I have the following code that samples 1 row 5 times, 2 rows 5 times, 3 rows 5 times and so on.. After running the lapply and converting it to a dataframe to make comparisons I need a way to alter the ID variable to act as my groups. So rows 1:5 of "want" would be "group 1", rows 6:15 would be "group 2", 16:30 would be "group 3" and so on... These are the groupings because group one only has one replicate of each number in the ID column, group 2 has two replicates, group 3 has 3 replicates and so on.
Code
iris<- iris
select_rows <- 1:4
n_times <- 5
inds <- nrow(iris)
result <- lapply(select_rows, function(x)
replicate(n_times, iris[sample(inds, x), ], simplify = FALSE))
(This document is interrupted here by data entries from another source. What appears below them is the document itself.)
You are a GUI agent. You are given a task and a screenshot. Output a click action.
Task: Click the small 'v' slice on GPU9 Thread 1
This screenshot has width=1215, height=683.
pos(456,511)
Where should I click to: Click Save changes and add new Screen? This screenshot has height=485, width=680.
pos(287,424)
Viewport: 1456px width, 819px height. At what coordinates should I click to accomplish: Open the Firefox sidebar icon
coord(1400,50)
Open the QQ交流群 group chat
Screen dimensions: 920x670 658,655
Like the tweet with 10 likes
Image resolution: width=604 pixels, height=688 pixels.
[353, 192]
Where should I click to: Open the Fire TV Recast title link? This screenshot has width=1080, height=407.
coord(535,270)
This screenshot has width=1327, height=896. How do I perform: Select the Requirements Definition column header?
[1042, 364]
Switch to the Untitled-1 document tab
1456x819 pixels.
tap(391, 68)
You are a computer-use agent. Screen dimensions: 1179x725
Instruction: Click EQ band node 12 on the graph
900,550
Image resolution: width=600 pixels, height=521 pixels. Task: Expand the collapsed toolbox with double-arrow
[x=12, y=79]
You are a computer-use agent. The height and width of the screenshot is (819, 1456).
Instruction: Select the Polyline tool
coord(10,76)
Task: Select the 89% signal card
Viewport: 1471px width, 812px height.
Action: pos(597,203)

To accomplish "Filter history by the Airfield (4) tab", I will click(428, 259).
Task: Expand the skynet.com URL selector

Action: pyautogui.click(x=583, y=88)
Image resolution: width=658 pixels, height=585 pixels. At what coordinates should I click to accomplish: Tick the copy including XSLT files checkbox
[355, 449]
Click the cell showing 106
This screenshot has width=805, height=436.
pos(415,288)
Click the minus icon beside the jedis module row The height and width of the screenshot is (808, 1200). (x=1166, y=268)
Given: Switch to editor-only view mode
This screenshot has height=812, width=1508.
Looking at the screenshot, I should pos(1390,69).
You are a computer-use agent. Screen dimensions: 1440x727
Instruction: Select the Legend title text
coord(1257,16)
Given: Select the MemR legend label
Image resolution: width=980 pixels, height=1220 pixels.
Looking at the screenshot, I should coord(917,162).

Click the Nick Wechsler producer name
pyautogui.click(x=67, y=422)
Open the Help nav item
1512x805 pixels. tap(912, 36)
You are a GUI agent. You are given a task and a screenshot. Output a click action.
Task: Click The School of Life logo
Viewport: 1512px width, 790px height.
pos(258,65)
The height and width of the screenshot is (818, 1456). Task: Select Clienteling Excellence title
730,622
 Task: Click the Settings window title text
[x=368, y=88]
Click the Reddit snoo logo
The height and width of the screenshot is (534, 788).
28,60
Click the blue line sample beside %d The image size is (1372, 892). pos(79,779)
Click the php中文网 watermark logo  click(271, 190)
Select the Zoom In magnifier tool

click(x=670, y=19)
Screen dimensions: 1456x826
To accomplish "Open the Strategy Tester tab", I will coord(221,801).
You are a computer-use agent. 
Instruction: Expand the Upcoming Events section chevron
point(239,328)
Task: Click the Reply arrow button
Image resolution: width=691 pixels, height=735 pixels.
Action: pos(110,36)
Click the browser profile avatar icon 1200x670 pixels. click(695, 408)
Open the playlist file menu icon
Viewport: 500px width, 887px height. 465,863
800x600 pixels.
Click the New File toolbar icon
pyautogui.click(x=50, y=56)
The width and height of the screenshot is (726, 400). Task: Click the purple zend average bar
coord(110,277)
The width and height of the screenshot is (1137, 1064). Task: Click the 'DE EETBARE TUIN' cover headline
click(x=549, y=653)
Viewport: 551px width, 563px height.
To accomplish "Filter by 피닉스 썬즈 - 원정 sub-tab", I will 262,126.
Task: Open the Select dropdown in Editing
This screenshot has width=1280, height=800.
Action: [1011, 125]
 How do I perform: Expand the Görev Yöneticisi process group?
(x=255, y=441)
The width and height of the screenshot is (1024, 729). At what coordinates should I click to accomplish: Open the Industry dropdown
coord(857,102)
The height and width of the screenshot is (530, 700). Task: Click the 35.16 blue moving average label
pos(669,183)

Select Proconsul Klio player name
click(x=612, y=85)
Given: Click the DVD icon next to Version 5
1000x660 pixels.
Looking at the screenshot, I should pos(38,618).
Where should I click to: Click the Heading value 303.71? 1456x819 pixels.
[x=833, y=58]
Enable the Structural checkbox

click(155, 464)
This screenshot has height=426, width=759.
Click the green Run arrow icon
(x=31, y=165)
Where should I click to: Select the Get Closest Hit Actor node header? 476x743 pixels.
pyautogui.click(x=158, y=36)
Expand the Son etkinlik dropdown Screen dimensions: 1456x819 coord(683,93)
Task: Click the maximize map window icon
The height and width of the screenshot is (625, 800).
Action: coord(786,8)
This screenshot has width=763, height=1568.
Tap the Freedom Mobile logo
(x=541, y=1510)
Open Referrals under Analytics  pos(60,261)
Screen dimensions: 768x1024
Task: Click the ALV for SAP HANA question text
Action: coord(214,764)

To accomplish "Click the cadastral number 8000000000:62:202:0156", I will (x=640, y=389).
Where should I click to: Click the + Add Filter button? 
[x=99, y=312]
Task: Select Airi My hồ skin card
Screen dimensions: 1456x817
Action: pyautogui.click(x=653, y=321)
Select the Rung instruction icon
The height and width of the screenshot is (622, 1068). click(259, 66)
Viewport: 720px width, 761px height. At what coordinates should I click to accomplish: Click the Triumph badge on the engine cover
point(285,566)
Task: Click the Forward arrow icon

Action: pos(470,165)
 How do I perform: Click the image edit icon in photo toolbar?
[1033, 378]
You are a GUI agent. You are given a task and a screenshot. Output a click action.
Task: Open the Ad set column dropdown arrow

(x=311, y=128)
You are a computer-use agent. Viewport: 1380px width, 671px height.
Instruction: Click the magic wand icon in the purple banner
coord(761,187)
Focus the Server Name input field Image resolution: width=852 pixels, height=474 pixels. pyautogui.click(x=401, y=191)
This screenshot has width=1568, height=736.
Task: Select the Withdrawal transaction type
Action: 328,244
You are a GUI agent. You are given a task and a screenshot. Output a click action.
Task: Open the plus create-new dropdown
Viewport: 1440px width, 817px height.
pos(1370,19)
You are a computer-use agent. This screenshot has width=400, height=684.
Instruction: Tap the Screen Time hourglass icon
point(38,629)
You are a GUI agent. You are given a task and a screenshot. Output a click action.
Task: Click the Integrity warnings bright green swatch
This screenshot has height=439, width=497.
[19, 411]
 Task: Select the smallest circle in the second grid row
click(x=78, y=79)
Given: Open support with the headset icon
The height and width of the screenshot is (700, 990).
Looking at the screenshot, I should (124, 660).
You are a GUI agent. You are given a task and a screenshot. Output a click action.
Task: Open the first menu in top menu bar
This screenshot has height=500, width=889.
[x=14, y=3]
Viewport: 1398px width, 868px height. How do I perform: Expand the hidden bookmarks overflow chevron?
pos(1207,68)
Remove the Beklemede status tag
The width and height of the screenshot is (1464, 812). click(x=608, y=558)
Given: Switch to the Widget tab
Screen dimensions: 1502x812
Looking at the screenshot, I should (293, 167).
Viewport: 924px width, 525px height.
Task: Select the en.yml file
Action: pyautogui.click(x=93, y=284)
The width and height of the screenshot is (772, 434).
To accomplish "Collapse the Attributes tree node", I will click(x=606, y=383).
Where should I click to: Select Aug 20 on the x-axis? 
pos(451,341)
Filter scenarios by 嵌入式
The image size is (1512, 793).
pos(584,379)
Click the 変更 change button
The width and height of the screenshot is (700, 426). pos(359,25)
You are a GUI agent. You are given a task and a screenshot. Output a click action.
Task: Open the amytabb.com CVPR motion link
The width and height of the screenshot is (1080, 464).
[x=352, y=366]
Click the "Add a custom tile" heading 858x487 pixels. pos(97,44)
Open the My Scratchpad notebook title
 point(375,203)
want<- bind_rows(result, .id = 'source')
View(want)
Thinking about running an ANOVA on each column for example, the ID column would not provide sufficient groupings of observations.
I suppose I could use a combo of ifelse
and mutate
to manually go through and assign the rows to certain groups, but I hope to avoid this as I will need to do this for several varying dataframes.
I also tried the following code to assign groups over a sequence, but realized it wouldn't work because the numbers of observations in each group are not the same:
final<- want %>% mutate(Group = rep(seq(1,ceiling(nrow(want)/5)),each = 5))
Any help would be appreciated.
Use the times
argument to rep
to get five 1's, ten 2's, fifteen 3's, etc.
dat$id <- rep(1:3, times=1:3*5)